鉄ペンという選択

 万年筆を買った。パイロット社のカスタムという万年筆の定番のシリーズだ。そのなかでもペン先がステンレスでできている鉄ペンといわれるものを選んだ。万年筆ファンの極右からは邪道といわれるだろう代物だ。万年筆といえばペン先が金で滑らかな書き味と、適度な摩耗性が愛着を呼ぶものである。一方、鉄ペンは扱いが悪いと少し紙に引っかかり、撓ることもない。細字のボールペンを使うほうが機能的ではといわれてもおかしくない。
 さて、ここで自分なりに鉄ペンを擁護したい。
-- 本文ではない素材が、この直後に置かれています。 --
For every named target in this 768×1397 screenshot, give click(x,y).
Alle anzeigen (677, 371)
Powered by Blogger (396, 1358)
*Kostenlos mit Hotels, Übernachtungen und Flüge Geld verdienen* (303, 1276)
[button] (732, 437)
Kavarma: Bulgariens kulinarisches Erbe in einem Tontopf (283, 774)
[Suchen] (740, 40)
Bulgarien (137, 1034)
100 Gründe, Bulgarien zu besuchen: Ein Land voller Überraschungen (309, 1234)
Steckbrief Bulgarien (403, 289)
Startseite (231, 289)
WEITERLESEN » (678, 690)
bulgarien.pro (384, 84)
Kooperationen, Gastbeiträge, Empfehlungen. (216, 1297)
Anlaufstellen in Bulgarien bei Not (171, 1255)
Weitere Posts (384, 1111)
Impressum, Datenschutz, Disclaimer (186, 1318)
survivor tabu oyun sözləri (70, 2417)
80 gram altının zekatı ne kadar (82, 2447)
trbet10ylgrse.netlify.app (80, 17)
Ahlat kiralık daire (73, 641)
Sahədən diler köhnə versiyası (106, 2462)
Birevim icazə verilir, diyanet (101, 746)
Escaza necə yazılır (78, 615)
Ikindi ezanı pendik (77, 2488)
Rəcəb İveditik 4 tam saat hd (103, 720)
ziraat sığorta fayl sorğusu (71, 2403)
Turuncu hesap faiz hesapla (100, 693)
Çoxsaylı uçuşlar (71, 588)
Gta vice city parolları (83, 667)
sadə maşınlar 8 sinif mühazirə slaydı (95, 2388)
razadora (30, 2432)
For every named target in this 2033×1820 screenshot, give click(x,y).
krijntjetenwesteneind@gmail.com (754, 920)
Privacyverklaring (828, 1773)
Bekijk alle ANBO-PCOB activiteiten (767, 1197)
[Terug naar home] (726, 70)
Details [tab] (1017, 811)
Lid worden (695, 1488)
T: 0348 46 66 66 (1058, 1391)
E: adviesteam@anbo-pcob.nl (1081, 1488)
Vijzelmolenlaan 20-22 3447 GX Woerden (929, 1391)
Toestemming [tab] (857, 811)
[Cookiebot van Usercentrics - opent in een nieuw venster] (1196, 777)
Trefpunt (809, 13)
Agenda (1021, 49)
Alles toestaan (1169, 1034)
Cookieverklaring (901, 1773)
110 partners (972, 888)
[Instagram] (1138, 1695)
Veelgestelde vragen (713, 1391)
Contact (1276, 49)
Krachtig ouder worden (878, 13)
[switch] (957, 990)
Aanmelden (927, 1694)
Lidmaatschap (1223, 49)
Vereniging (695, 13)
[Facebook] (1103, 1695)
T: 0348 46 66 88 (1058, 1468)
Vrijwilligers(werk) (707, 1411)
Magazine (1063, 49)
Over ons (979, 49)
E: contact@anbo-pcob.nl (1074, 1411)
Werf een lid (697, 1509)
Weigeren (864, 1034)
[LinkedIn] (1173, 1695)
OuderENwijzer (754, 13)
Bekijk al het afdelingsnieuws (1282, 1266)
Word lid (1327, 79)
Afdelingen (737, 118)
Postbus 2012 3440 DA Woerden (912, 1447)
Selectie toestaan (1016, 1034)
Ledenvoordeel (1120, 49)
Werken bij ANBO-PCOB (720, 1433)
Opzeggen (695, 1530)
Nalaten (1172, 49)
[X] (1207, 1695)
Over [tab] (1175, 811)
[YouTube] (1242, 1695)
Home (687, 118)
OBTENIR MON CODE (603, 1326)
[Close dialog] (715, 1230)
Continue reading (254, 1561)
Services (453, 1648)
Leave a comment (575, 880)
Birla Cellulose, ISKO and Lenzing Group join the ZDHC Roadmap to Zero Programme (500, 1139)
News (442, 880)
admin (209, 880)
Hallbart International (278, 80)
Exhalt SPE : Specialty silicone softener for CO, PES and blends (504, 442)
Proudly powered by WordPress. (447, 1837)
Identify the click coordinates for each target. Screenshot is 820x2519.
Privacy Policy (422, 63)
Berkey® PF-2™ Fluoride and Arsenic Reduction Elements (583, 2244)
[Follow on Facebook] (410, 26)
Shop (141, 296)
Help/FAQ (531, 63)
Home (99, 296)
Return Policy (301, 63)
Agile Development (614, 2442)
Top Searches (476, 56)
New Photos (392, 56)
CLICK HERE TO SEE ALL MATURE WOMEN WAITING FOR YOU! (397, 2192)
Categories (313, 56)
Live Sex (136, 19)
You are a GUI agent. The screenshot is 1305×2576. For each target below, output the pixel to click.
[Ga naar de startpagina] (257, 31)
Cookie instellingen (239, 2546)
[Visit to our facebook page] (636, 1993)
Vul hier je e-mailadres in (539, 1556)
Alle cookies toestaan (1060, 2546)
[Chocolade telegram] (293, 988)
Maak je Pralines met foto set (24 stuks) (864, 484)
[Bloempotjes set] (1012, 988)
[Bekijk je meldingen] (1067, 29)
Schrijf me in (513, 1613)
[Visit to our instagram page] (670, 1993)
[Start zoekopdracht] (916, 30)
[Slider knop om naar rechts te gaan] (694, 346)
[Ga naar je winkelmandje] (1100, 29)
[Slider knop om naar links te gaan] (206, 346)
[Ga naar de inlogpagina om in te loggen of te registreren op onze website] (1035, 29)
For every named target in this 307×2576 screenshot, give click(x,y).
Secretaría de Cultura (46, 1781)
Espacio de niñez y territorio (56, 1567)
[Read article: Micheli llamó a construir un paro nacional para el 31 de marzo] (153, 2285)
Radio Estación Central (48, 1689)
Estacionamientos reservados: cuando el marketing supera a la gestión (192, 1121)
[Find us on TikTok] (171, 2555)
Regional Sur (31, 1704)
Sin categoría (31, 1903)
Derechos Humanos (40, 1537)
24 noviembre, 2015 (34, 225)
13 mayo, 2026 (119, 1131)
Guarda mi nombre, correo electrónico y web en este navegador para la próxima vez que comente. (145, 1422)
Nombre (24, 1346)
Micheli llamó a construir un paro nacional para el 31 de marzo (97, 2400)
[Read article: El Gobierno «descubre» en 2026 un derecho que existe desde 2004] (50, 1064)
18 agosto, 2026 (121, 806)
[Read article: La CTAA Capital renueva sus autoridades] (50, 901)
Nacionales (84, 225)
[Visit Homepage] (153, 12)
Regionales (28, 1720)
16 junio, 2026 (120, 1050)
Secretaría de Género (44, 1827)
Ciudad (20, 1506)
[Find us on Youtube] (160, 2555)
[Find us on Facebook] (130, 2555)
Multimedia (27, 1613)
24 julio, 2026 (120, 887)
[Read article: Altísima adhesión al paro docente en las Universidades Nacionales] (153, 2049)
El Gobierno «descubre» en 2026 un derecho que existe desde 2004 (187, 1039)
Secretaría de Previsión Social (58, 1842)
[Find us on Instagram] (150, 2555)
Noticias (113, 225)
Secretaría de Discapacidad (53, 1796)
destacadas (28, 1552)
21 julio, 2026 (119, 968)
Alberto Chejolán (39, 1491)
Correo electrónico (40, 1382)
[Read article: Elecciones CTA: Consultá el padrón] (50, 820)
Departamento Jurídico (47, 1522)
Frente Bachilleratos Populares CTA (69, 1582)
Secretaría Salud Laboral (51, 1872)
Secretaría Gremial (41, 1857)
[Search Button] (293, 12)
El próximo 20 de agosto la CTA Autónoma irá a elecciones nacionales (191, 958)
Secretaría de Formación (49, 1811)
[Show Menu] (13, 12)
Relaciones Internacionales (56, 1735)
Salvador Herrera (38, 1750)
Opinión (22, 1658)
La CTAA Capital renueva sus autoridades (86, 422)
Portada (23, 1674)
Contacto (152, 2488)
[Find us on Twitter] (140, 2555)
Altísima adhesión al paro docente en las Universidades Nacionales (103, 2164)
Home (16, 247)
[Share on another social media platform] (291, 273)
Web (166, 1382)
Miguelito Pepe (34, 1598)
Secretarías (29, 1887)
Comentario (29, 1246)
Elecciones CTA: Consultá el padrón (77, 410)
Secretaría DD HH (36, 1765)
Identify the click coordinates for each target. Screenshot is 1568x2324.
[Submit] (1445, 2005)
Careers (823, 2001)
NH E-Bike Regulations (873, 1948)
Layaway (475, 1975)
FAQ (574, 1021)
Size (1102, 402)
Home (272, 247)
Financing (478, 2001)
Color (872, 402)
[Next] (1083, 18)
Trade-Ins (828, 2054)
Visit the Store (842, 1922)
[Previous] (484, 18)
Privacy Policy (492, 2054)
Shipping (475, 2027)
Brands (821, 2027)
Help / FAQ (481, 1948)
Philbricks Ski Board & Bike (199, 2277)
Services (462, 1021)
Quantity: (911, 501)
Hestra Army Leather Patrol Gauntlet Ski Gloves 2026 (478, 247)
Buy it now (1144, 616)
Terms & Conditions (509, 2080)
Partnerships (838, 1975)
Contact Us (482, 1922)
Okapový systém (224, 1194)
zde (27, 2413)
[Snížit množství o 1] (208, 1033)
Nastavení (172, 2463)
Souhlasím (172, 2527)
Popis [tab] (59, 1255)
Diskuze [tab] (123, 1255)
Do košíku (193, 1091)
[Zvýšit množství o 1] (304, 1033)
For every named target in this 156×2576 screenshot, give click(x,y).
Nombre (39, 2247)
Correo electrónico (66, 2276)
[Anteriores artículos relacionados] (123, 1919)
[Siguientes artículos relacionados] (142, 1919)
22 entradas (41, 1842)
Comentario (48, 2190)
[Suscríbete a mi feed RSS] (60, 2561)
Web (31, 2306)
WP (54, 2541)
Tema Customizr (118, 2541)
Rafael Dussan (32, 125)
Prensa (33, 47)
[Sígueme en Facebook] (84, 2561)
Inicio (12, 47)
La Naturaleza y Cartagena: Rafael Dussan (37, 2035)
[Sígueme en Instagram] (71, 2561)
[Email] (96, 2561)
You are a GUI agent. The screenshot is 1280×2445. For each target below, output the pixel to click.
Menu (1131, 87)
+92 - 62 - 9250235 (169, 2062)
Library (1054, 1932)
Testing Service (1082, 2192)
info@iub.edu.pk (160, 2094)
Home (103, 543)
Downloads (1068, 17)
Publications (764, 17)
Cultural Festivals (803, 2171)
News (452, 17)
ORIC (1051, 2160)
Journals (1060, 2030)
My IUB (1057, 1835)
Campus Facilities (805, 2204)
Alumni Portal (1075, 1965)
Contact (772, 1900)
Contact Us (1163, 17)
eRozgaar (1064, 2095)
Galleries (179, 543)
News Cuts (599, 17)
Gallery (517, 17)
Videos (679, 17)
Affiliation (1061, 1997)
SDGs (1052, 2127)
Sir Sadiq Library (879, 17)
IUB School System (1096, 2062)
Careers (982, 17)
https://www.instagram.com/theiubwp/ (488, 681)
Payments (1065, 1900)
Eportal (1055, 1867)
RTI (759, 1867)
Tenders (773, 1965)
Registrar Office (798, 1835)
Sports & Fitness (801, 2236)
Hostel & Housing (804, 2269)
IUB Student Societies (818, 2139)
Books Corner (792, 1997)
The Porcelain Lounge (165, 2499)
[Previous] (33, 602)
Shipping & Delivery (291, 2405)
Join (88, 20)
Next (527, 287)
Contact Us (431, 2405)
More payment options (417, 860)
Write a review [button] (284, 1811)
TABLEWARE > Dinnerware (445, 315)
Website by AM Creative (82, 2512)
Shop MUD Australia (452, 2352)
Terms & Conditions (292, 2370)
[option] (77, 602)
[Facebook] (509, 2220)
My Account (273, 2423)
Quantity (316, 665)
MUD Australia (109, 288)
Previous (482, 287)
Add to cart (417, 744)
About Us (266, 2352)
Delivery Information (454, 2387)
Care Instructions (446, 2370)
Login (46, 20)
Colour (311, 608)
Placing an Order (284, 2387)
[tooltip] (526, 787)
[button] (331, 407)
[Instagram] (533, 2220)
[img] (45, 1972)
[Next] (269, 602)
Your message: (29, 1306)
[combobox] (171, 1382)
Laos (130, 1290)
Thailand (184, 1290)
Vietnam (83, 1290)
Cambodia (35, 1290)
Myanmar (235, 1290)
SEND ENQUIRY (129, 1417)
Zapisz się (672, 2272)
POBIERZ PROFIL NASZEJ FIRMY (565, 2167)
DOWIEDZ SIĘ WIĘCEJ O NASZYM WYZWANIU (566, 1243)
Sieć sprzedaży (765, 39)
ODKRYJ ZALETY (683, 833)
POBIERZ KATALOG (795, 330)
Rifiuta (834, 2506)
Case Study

まずは頑強性である。撓らないのは硬さの裏返しであり、仕事で速記するのにいいし、書類の小さい枠にも的確に筆記できる。少ない文字を速く書くことが求められる現代人に向いているのだ。また、摩耗しないので持ち主のクセに左右されず、メンテナンスの頻度も少なくて済む。ここに精神的な安定性や、プラグマティズムを見出す。鉄ペンは速く的確に仕事をしてくれるのだ。金ペンは香り高い文章をゆっくり紡ぎ出すイメージだ。近代の書簡や対人間の紹介状など、手書きの書類が力を持っていた時代のものだ。また、現代においても重厚な散文、韻文を紡ぎ出す道具だ。鉄ペンは加速化してしまった社会生活と、ゆったりとした文芸生活を橋渡しする存在でもある。
 市井に生きる人間はなかなか金ペン的な生き方はできない。生業でも創作でも時間を見つけてせかせか書く鉄ペンな生き方を余儀なくされる。しかし、ノック音の軽い樹脂製ボールペンよりいくらもマシなのだ。鉄ペンとともにマージナルに生きている自負がある。沖仲士の哲学と称されるエリック・ホッファーはどんなペンを使っていただろう。ボールペンかもしれない。沖仲士は鉄ペンなんて悠長なものは使っていられないだろう。